Make marinade by combining all the ingredients in a large glass or ceramic bowl. Stir in shrimp, scallops, mussels and clams. Mix well, cover with plastic wrap and refrigerate for at least 2 hours.

Before serving, taste for salt, sugar and spice. Serve with garnishes and side dishes.

Bottled Jewels
10.31.10

Latin American soft drinks

Did you know that there are soft drinks produced all over Latin America, and that you can get a taste of a country’s local flavor just by flipping open one of these bottles? In the Dominican Republic, for example, two of the most popular drinks are Merengue and Refresco Rojo, and are available at Dominican restaurants and bodegas around NYC. In Peru, the local palate lusts for Inca Cola, Cola Real and Chicha Morada. I know, I know, when the temperature starts to drop, it’s more fitting to talk about chocolate caliente and atole? But even though the city seems to have changed from green to fall yellow overnight, my memories of summer are still alive.

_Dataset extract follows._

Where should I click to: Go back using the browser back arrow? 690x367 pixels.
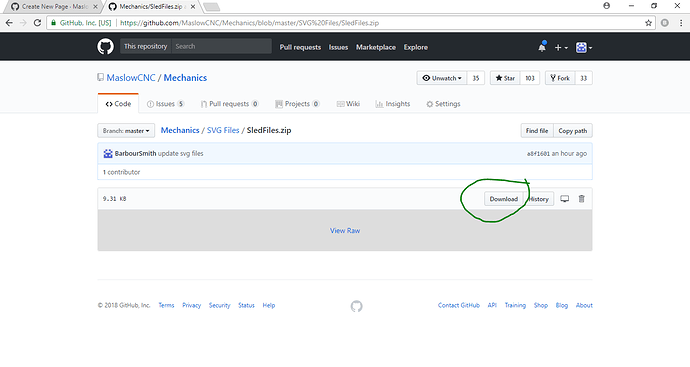tap(9, 23)
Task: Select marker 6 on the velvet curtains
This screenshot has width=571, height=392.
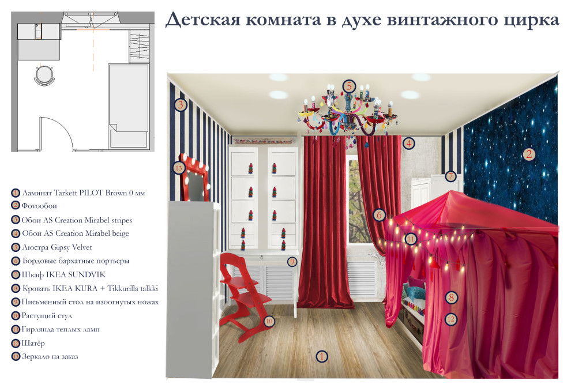Action: (379, 215)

I was walking to work one day when I stepped into my corner deli to pick up a bottle of water and some flowers for the week. As I paced through the store browsing the cold drinks stocking the fridge something surprised me. An entire shelf was stocked with a line of the quintessential Mexican soft drink Jarritos. Captivated by the bejeweled bottles, I stared at the luminous rainbow of flavors: tamarind, pineapple, jamaica, mandarin, grapefruit, lime.

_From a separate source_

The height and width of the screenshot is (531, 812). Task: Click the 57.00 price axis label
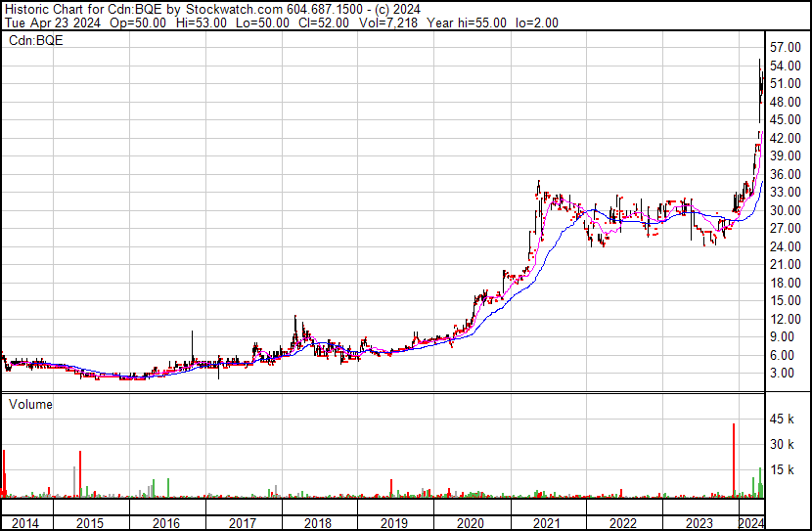click(x=786, y=47)
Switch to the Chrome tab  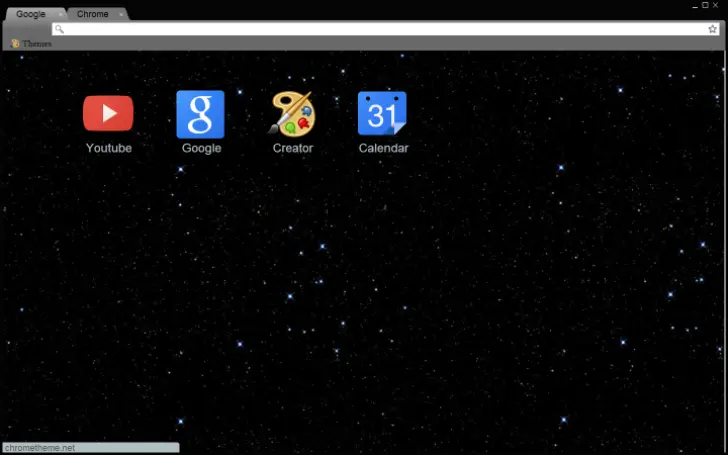pyautogui.click(x=93, y=14)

Not long ago, lime soda became my summer drink of choice. Along with boogie boarding Saturdays. G and I would wake up, pack PBJ’s and rush out of the house to squeeze every moment of our long warm days, returning time and time again to our favorite spot on the Jersey Shore.  After an invigorating day of playing with the waves, we would drive home when the last hint of light covered the sky, picking up burritos at our favorite tex-mex joint in Hell’s Kitchen. With salt on my skin and leftover sand between my toes, I would order a bottle of the lime green, psychedelic-looking soda, straight out of the pages of Dr. Seuss.